# Mac OS Sierra - any EOS utility workaround?



## 7enderbender (Oct 8, 2016)

So, after my Mavericks installation crashed I ended up with "updating" to Sierra. I didn't want to but long story short that's where we are now. Spent a few days to get my audio hardware for recording functioning again. Went to a photo shoot last weekend and wanted to process the pics today. Well, now I now EOS utility doesn't work on Sierra (yet?). I use it for importing my files from my 5D Mark II to a specific drive and folder and to change the file naming to a constant sequence. Worked like a charm until now. 
I es able to get the photos to Lightroom via Apple's "Preview" app. Naming convention is now out of whack but I can at least get to work for the client tomorrow. 
But what is an alternative tool for imports that allows for creating a new folder, changing file names, etc akin to EOS utility?
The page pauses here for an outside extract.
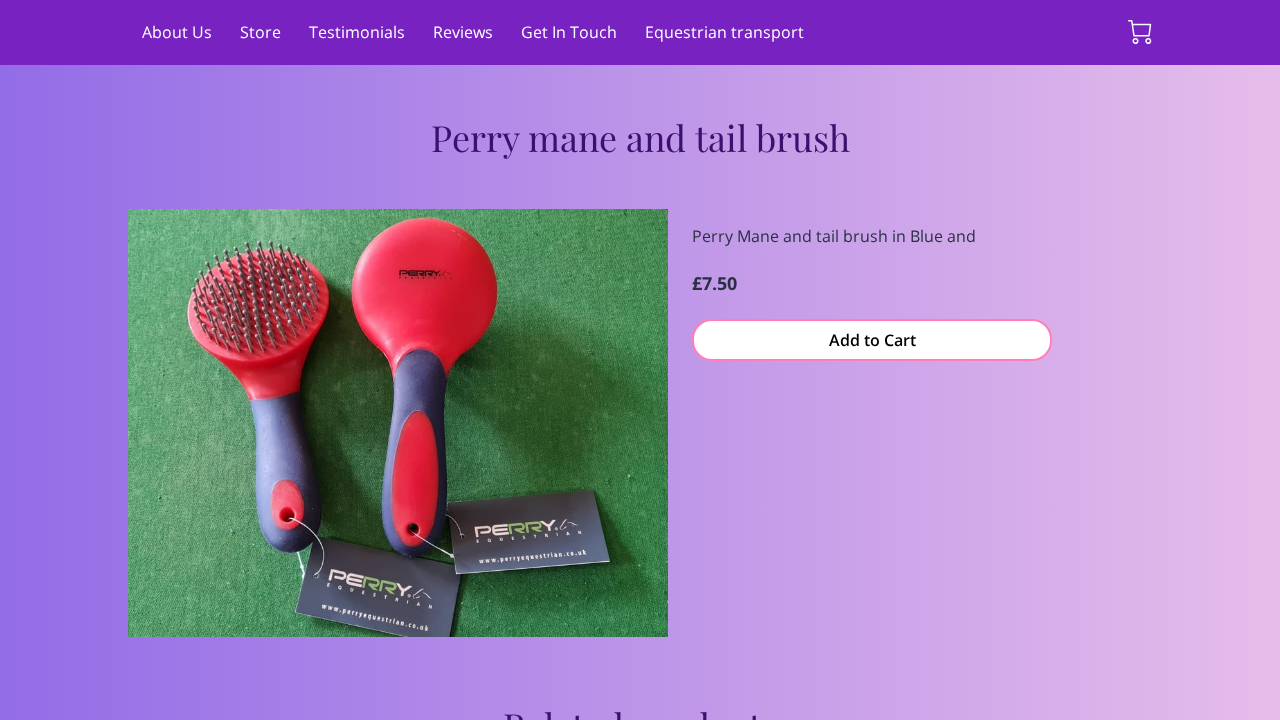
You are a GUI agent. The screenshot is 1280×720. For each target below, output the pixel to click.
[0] (1140, 32)
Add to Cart (872, 340)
Can Lightroom do this directly? Bridge? Anything from Apple or third party tools? Nothing fancy, simple and safe when connecting to the camera (no accidental deleting of files etc). I hate using card readers with CF cards. 

Thanks


----------



## MiamiC70 (Oct 8, 2016)

Pretty pathetic that yet again Canon manages to drop the ball on an OS release. OSX Sierra was in Beta for a long time and developers had access to it for a long time so I don't comprehend how a major player like Canon manages to screw up over and over. A similar thing happened when OSX Mountain Lion was released.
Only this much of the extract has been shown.